THE RECEPTORS ACTIVATED BY EXOGENOUS AND ENDOGENOUS OPIOIDS IN THE SUPERIOR CERVICAL-GANGLION OF THE CAT

Nicotinic transmission in the superior cervical ganglion of the cat was studied in vivo and in vitro by recording the postganglionic compound action potential evoked, under partial block with hexamethonium, by supramaximal 0.2 Hz stimulation of the cervical sympathetic trunk. The compound action potential was depressed following a stimulus train (5 Hz, 40 s) applied to the same set of axons. The inhibition was antagonized by naloxone, suggesting mediation by endogenous opioids. Agonists selective for mu-, delta- and kappa-opioid receptors, injected into the arterial supply of the in situ ganglion or added to the perfusion fluid in the in vitro ganglion, also produced a naloxone-sensitive inhibition of the compound action potential.
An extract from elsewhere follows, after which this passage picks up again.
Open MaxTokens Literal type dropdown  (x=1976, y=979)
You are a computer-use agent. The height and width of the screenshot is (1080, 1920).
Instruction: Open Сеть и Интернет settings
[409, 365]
The synaptic inhibition was antagonized by the delta-selective antagonist ICI 174,864 and by the mu-selective antagonist CTAP, but not by the kappa-selective antagonist Nor-BNI. These results suggest that all three main types of opioid receptors are present in the ganglion but only mu- and delta-receptors are involved in the inhibition of ganglionic transmission mediated by the endogenous opioids.